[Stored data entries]
#####

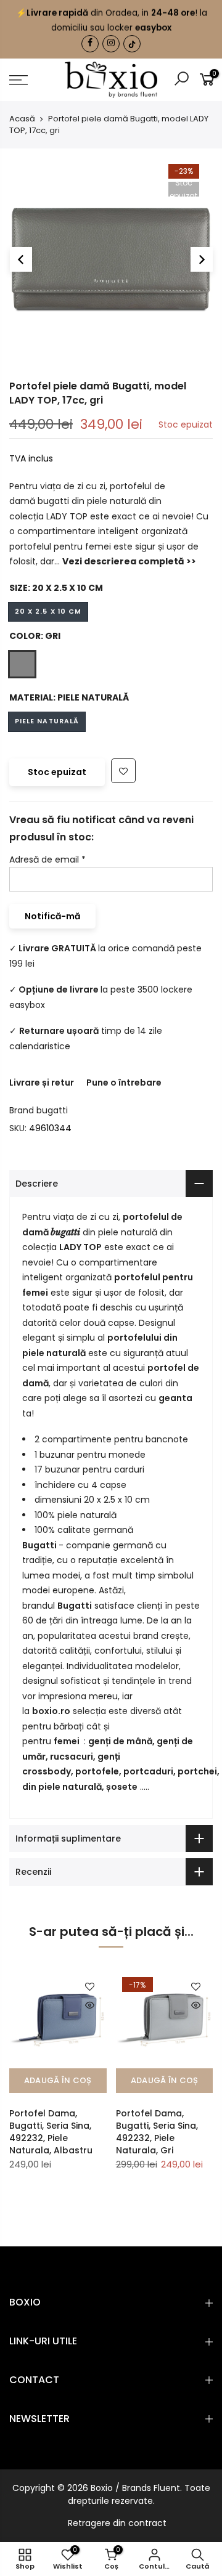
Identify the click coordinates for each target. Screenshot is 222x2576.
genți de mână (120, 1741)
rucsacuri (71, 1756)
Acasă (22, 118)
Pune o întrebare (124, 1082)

#####

Skipping any pictures, copy the entries exactly as they appear.

Identify the click coordinates for each target. Screenshot is 222x2576.
genți de mână (120, 1741)
rucsacuri (71, 1756)
Acasă (22, 118)
Pune o întrebare (124, 1082)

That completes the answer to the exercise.